Stored items:
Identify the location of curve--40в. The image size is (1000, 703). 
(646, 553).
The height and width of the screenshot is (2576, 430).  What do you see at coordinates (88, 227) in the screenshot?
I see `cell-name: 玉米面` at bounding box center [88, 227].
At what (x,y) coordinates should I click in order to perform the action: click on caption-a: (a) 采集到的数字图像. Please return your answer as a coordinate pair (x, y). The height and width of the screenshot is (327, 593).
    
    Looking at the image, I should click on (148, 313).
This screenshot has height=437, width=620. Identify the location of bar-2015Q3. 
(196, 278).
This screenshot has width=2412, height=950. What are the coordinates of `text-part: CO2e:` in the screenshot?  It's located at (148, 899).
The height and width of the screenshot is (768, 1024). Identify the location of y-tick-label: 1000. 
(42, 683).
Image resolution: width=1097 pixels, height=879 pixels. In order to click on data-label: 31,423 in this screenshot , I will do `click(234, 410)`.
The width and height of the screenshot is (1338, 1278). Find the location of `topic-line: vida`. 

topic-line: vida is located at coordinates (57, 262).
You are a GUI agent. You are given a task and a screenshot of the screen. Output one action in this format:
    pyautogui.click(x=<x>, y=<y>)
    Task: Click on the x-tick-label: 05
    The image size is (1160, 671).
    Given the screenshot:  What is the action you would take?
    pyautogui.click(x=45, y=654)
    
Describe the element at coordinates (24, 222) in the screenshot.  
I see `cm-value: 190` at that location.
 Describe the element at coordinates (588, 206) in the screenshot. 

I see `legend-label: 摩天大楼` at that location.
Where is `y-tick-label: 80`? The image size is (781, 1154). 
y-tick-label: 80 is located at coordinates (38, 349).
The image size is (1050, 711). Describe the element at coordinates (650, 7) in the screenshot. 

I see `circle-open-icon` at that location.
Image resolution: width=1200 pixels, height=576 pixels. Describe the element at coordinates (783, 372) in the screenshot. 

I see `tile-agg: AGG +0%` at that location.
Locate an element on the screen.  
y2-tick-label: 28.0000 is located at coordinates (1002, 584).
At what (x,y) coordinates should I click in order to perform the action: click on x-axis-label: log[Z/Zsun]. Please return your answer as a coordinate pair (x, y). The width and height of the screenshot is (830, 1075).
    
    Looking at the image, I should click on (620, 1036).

### WORK TASK
Rewrite the records from the line containing "Image resolution: width=1097" through the end of the records, inclusive, with "Describe the element" changed to "Identify the element" and everything else left as it is.

### FINAL ANSWER
Image resolution: width=1097 pixels, height=879 pixels. In order to click on data-label: 31,423 in this screenshot , I will do `click(234, 410)`.
The width and height of the screenshot is (1338, 1278). Find the location of `topic-line: vida`. 

topic-line: vida is located at coordinates (57, 262).
You are a GUI agent. You are given a task and a screenshot of the screen. Output one action in this format:
    pyautogui.click(x=<x>, y=<y>)
    Task: Click on the x-tick-label: 05
    The image size is (1160, 671).
    Given the screenshot:  What is the action you would take?
    pyautogui.click(x=45, y=654)
    
Identify the element at coordinates (24, 222) in the screenshot.  
I see `cm-value: 190` at that location.
 Identify the element at coordinates (588, 206) in the screenshot. 

I see `legend-label: 摩天大楼` at that location.
Where is `y-tick-label: 80`? The image size is (781, 1154). 
y-tick-label: 80 is located at coordinates (38, 349).
The image size is (1050, 711). Identify the element at coordinates (650, 7) in the screenshot. 

I see `circle-open-icon` at that location.
Image resolution: width=1200 pixels, height=576 pixels. Identify the element at coordinates (783, 372) in the screenshot. 

I see `tile-agg: AGG +0%` at that location.
Locate an element on the screen.  
y2-tick-label: 28.0000 is located at coordinates (1002, 584).
At what (x,y) coordinates should I click in order to perform the action: click on x-axis-label: log[Z/Zsun]. Please return your answer as a coordinate pair (x, y). The width and height of the screenshot is (830, 1075).
    
    Looking at the image, I should click on (620, 1036).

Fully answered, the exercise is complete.